Heavily condensed in the nucleus of every cell in our body is a copy of our entire genome, but each cell has a specialized function based on the set of its genes that are ‘turned on.’ Epigenetic modifications can change DNA structure, lowering gene expression and turning genes on and off as an adaptive response to the environment. The term epigenetics refers to the study of changes in our gene expression that don’t alter the DNA sequence itself. 

Recent evidence suggests that environmental pollutants can alter epigenetic modification of our DNA — that chemicals might alter the expression of our genes.

What are epigenetic modifications? 

Through the work of proteins called transcription factors, various genes in our DNA are expressed as different proteins with varying functions in the cell.

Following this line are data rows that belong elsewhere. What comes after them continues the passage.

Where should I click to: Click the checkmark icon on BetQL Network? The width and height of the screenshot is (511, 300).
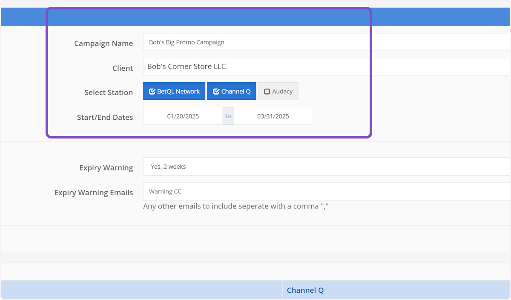pyautogui.click(x=152, y=92)
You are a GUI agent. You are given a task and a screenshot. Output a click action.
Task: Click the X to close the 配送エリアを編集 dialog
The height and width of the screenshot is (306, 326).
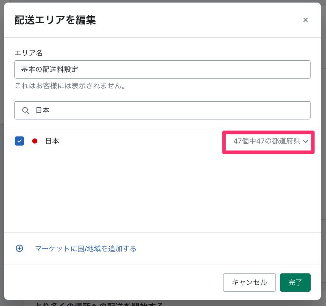(305, 20)
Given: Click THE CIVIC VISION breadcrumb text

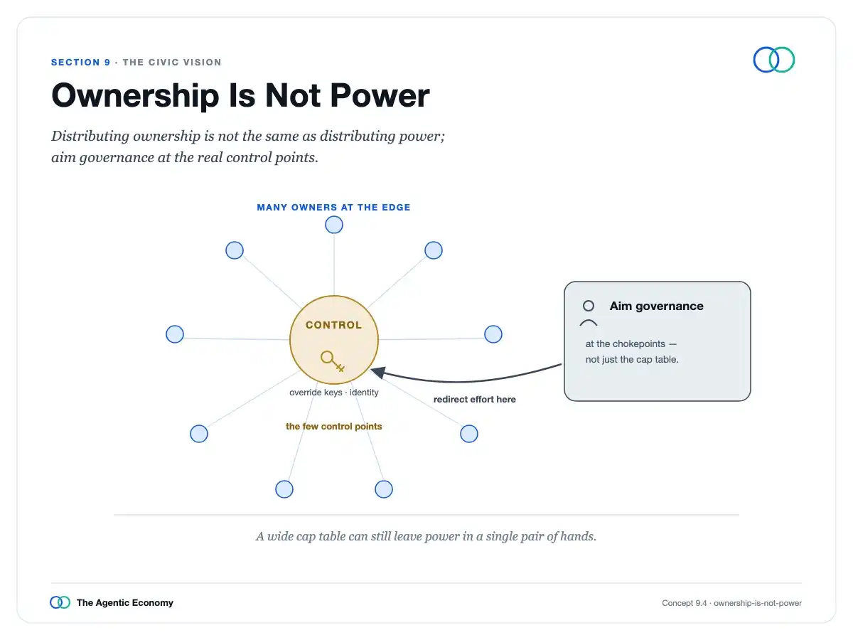Looking at the screenshot, I should [172, 63].
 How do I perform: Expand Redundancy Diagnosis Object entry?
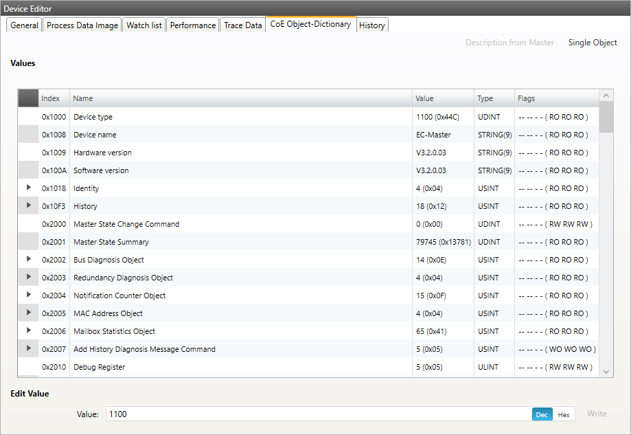[x=29, y=277]
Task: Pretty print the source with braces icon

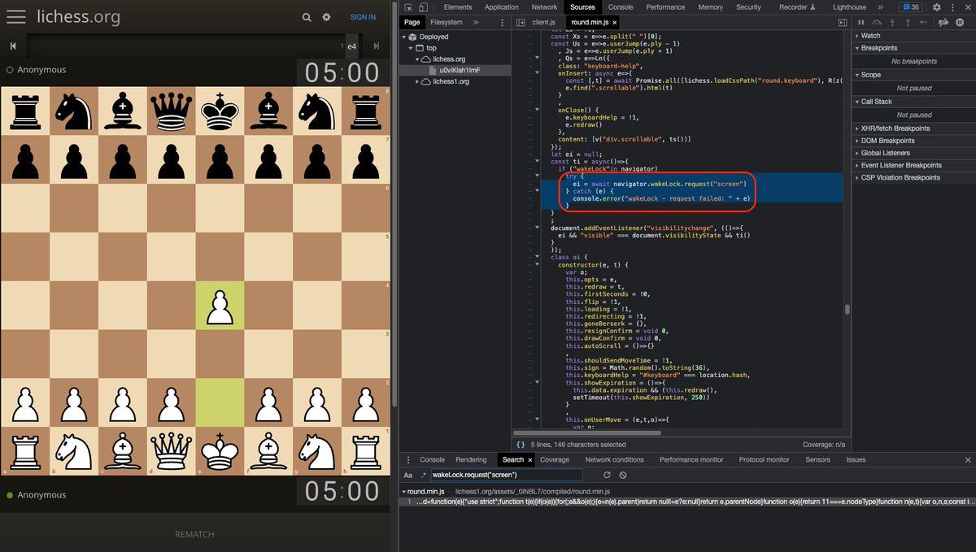Action: click(x=521, y=445)
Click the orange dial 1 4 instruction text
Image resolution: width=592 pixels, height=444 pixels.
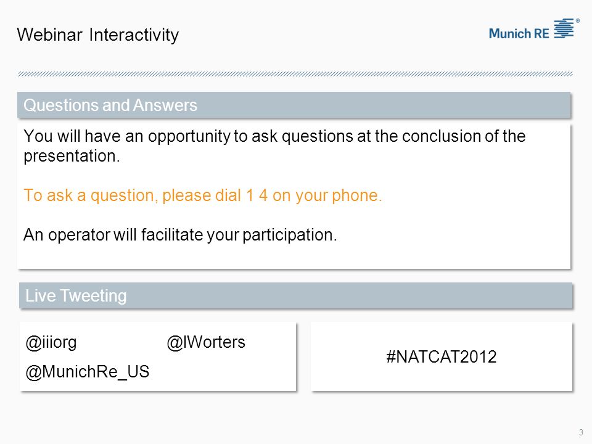tap(203, 195)
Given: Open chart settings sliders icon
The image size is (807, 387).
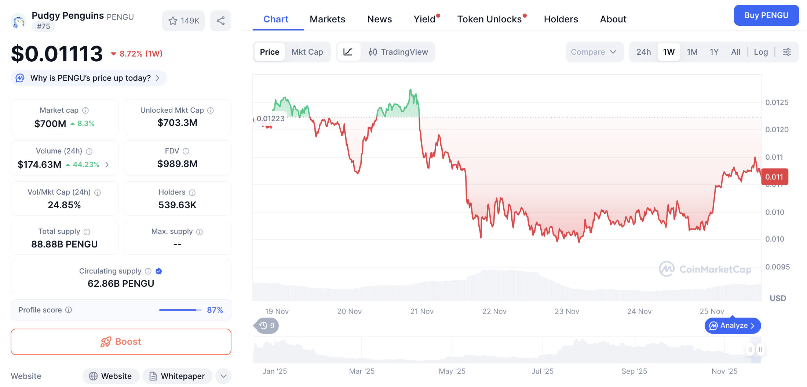Looking at the screenshot, I should coord(787,52).
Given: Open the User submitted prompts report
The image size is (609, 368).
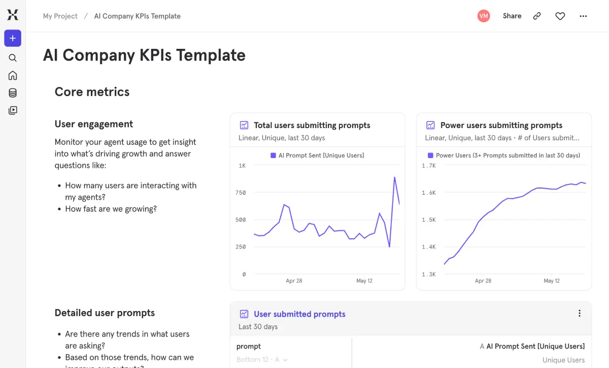Looking at the screenshot, I should [x=299, y=314].
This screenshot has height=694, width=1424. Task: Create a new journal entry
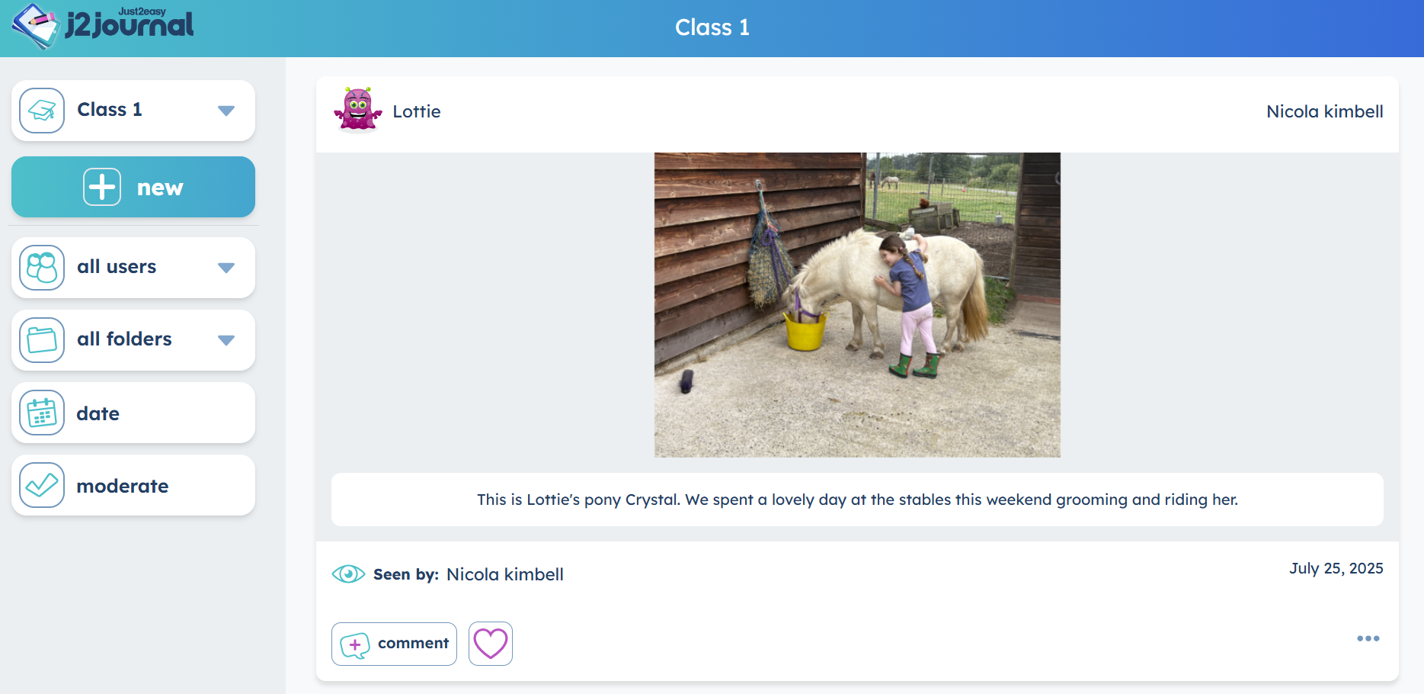(x=133, y=187)
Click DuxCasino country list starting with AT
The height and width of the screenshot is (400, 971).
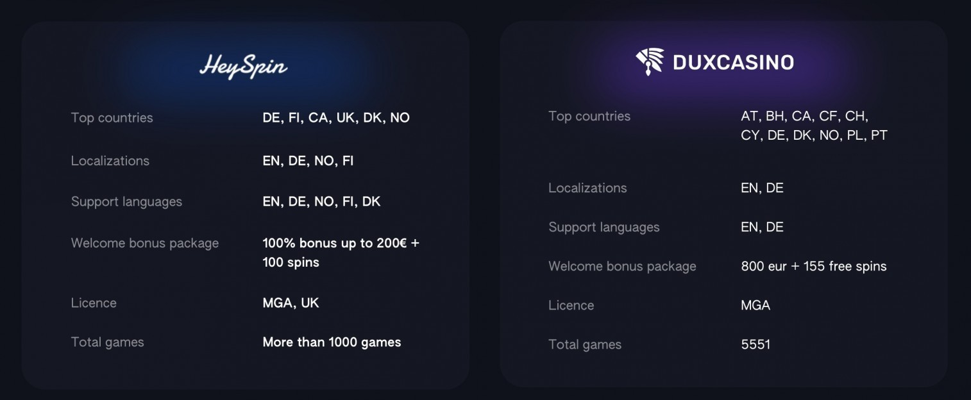click(814, 126)
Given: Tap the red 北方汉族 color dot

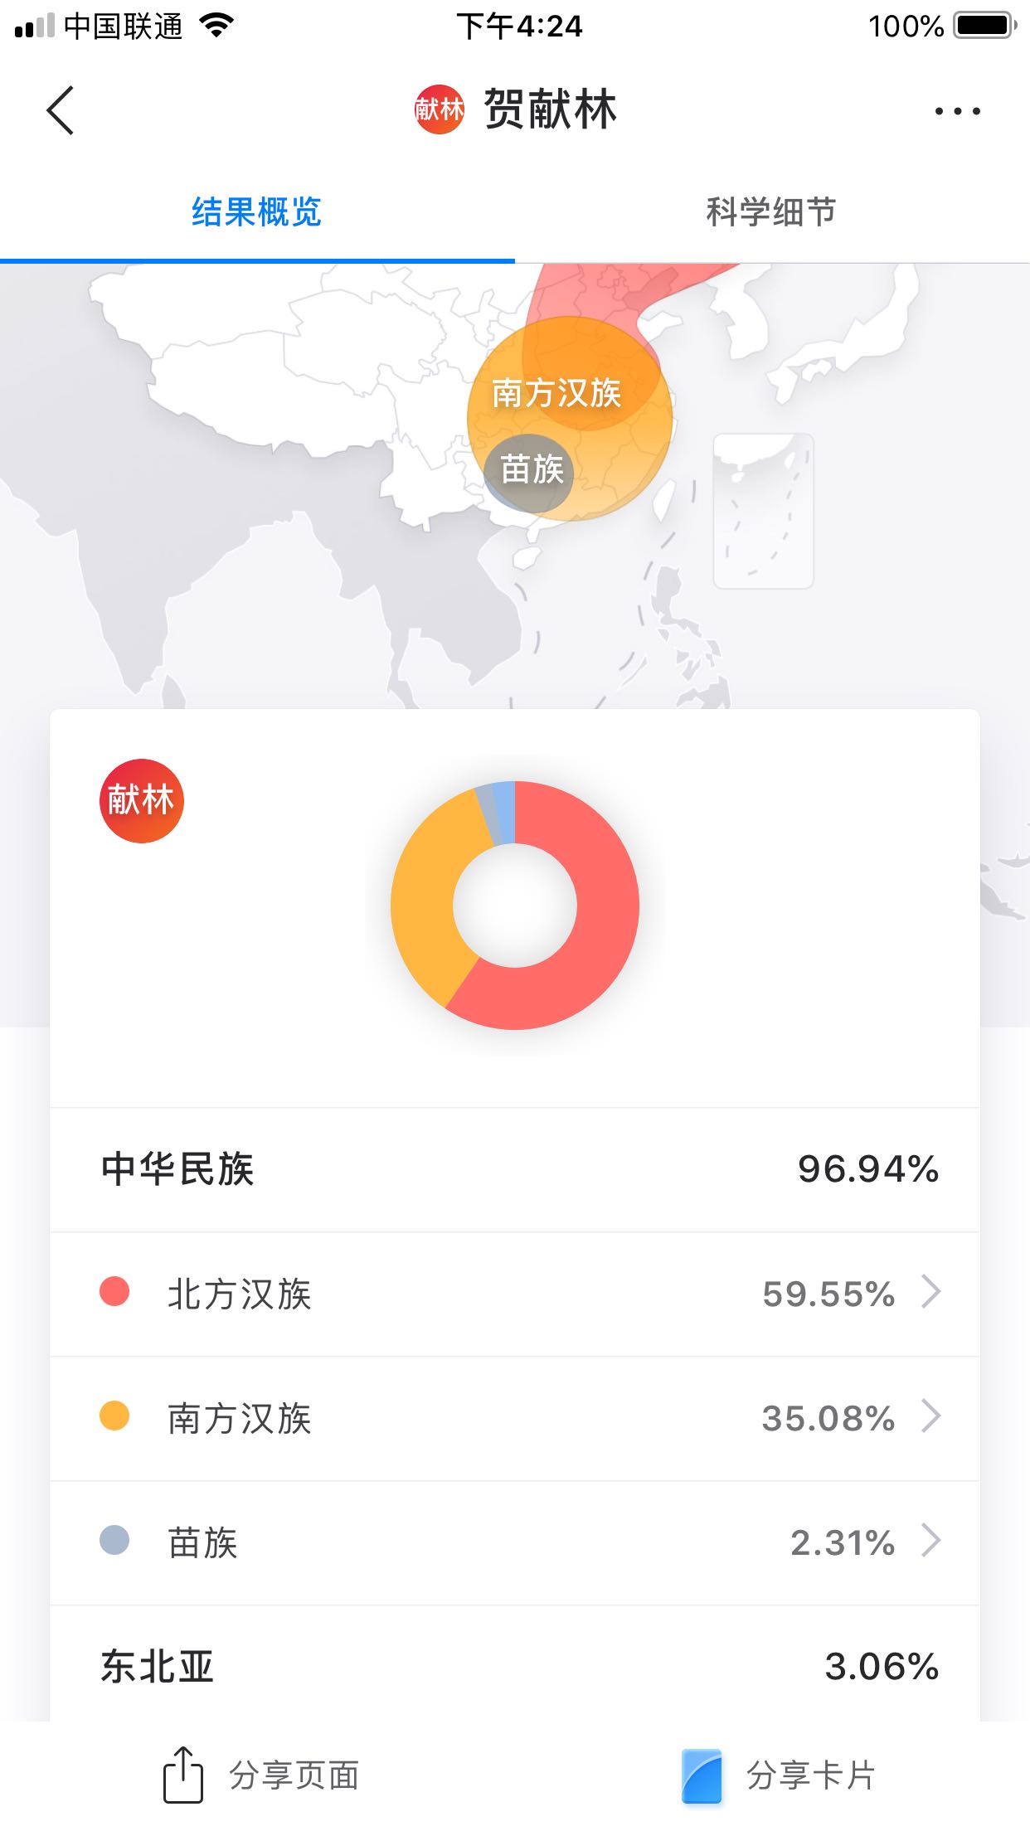Looking at the screenshot, I should (114, 1292).
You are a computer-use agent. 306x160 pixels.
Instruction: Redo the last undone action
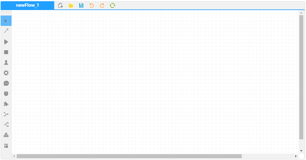(x=102, y=5)
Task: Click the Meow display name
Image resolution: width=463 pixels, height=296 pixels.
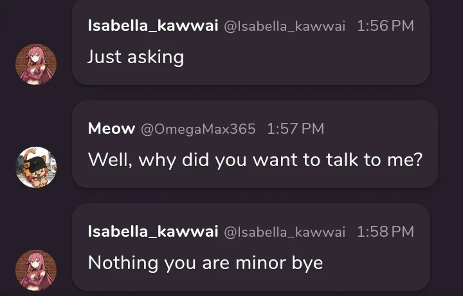Action: tap(112, 129)
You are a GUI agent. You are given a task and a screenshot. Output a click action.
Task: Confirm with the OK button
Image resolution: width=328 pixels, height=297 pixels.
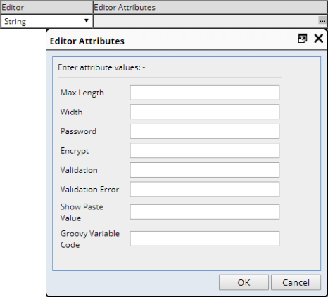(x=244, y=282)
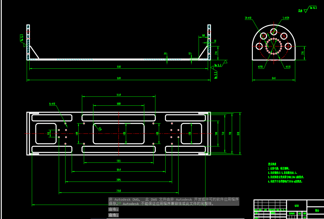Select material label Q235 in title block
The width and height of the screenshot is (324, 219).
[x=297, y=206]
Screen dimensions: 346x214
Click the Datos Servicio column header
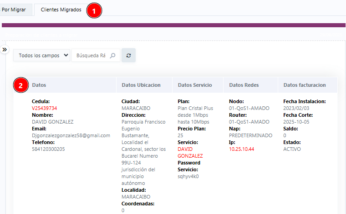[x=195, y=85]
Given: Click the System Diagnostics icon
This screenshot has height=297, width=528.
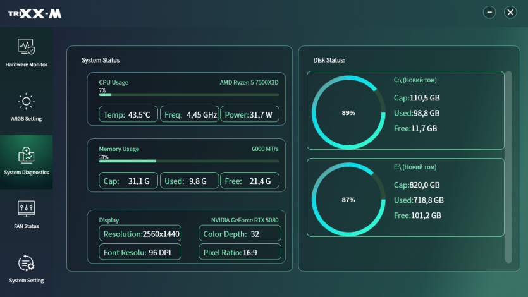Looking at the screenshot, I should click(26, 155).
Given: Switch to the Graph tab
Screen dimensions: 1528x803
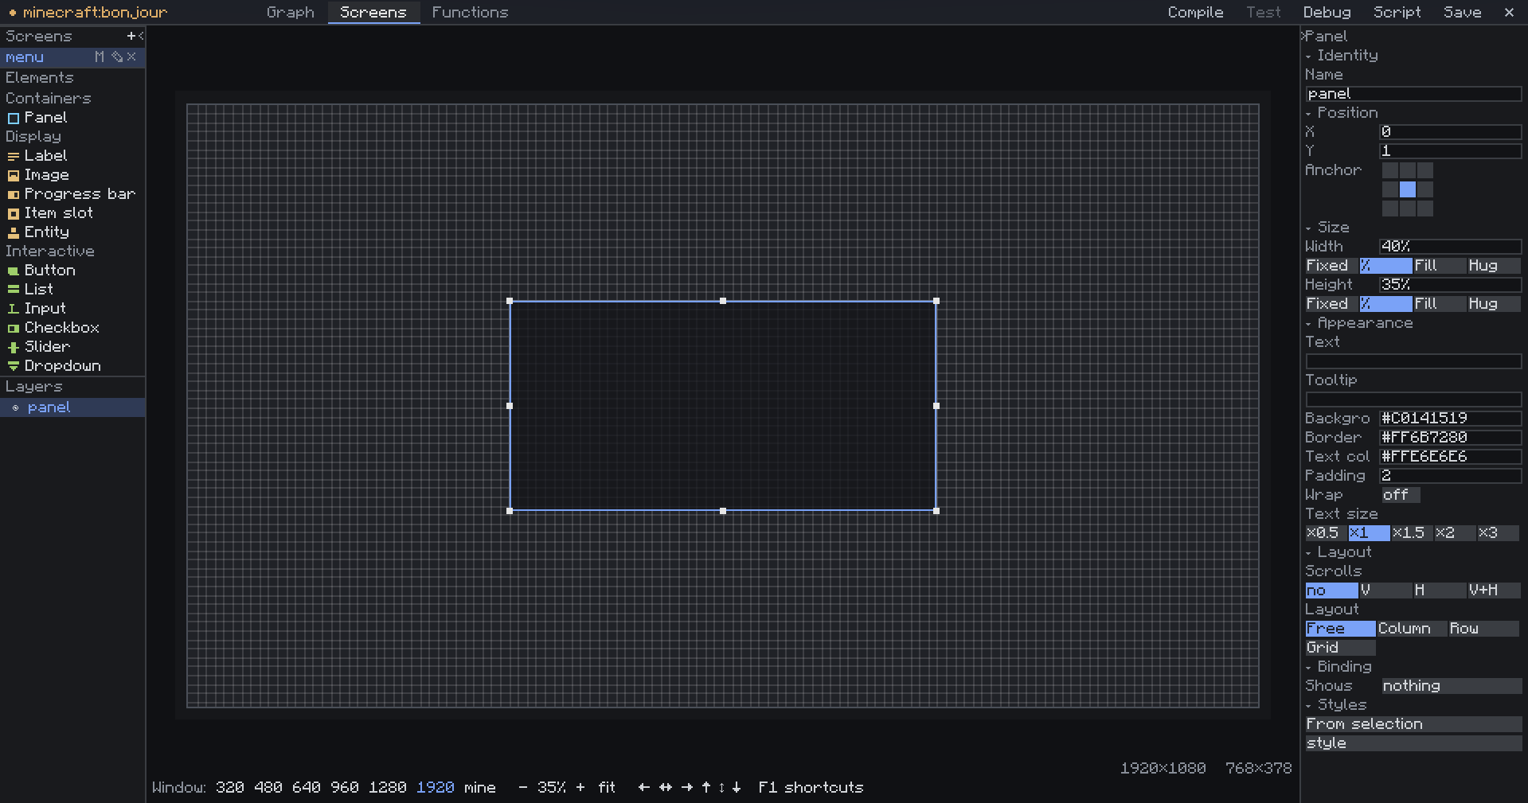Looking at the screenshot, I should (x=291, y=12).

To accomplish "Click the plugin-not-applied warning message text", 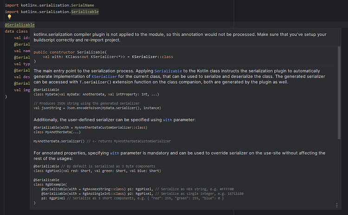I will pyautogui.click(x=180, y=37).
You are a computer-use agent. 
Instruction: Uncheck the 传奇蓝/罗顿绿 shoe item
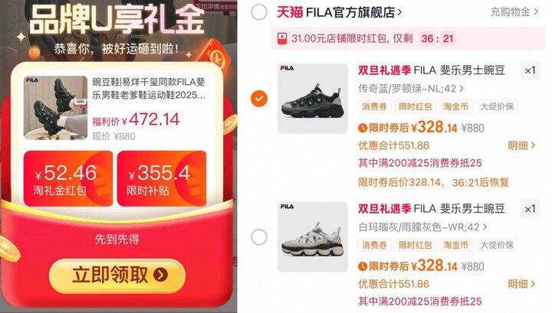(259, 99)
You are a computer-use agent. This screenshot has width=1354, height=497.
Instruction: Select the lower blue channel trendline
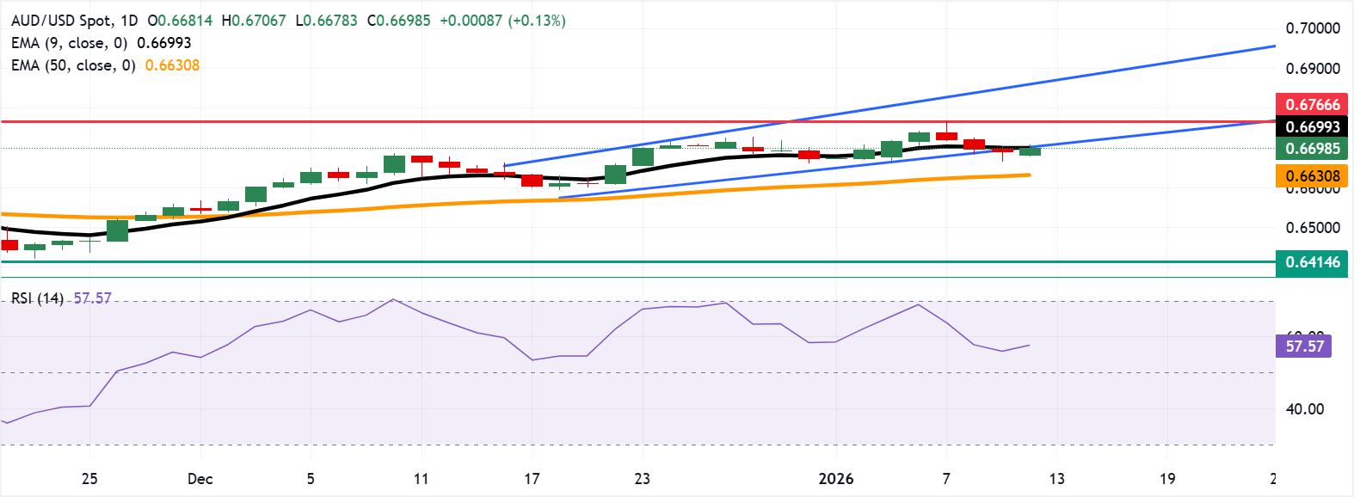coord(916,160)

Epigenetic modifications affect which genes can be expressed. 

DNA methylation is an epigenetic modification. Methyl groups — chemical groups consisting of a carbon molecule bound to three hydrogen molecules — attach to genes to block them from being read by transcription factors — turning a gene off such that it is not expressed into a protein. 

Histone modifications are another example of epigenetic change. Histones are the structural proteins that DNA wraps around to form compact, stable structures of DNA. 

Adding methyl or other chemical groups to histones influences how tightly the DNA is condensed. Tightly compacted DNA can’t be read by transcription factors, preventing the expression of its genes. 

How industrial pollutants influence epigenetic modifications 

Industrial pollutants and toxins can alter DNA methylation patterns in animals. Also, long periods of heat stress can modify histones to make heat-tolerant genes more accessible than others. As the climate patterns change, so does the expression of specific genes in our DNA. 

Consider polycyclic aromatic hydrocarbons (PAHs): a class of chemicals that result from burning coal, oil, gas, wood, garbage, tobacco, and even cooking food at high temperatures. When metabolized by the human body, PAHs can bind to DNA, causing gene damage and interfering with methylation patterns.

In San Luis Potosi, Mexico, brickmakers are exposed to high amounts of chemicals during the firing process. Particularly, these brick kilns release PAHs when the organic materials used in them as fuel combust incompletely. In 2013, researchers at the University of San Luis Potosi analyzed the levels of DNA methylation in exposed brickmakers, expecting to find abnormal levels of methylation caused by PAH exposure — and they did. 

The researchers discovered that the p53 gene was hypomethylated — that is, it showed decreased epigenetic methylation. p53 is a gene coding for a tumour suppressor protein, which triggers programmed cell death, preventing damaged cells from forming cancerous tumours. 

The hypomethylation of p53 indicates early events in cancer development, like chromosomal instability and breaks across both strands of DNA. A 2013 study reports hypomethylation of this gene in smoking lung cancer patients. This particular epigenetic pattern was also observed in a study conducted at the University of Padova in Italy as a consequence of the PAH exposure faced by Polish coke-oven workers, who work with fuel in industrial settings.

The researchers soon realized, however, that the epigenetic changes they saw in San Luis Potosi weren’t exclusive to brickmakers. Mexican and Peruvian women using firewood combustion and biomass stoves — stoves that burn biomass fuel for heat — to cook food displayed comparably high levels of PAH-induced epigenetic modifications. 

Pollutants influence changes implicated in chronic disease

In 2023, the European Molecular Biology Organization conducted a review on the harmful effects of PAHs. Some scientists think PAHs affect methylation patterns in genes involved in the immune system — such as genes encoding cytokines. 

Cytokines are small proteins that play an important role in signaling inflammation so that immune cells can respond to damaged and infected tissues. Environmentally-induced epigenetic modifications can upregulate cytokine activity, activating white blood cells, which mount a defensive immune response. Immune activation is an important response to allergens and environmental pollutants, but overactivation could lead to an autoimmune condition, where the immune system begins attacking itself chronically. Epigenetic alterations, influenced by environmental exposure to these pollutants, can underlie chronic disease pathogenesis.

To add fuel to the fire, these epigenetic modifications could be hereditary. If the DNA methylation patterns are modified in the sperm or the egg, successive generations could be born predisposed to autoimmune conditions and worsened cardiovascular health. 

And PAHs aren’t the only culprits under investigation. Wildfire pollutants have increased with human-induced climate change. Pollutant exposure has been correlated with a vast range of conditions. A review by McGill University found that exposure to these pollutants can induce epigenetic changes that are implicated in asthma and chronic obstructive pulmonary disease.

Emerging research, however, offers a silver lining. Since epigenetic modifications don’t impact the DNA sequence itself, drug therapies could reverse the patterns induced by pollutants. Understanding how to interpret and regulate our genomes’ regulation system could be the key to mitigating the lasting impact of pollutants on human health.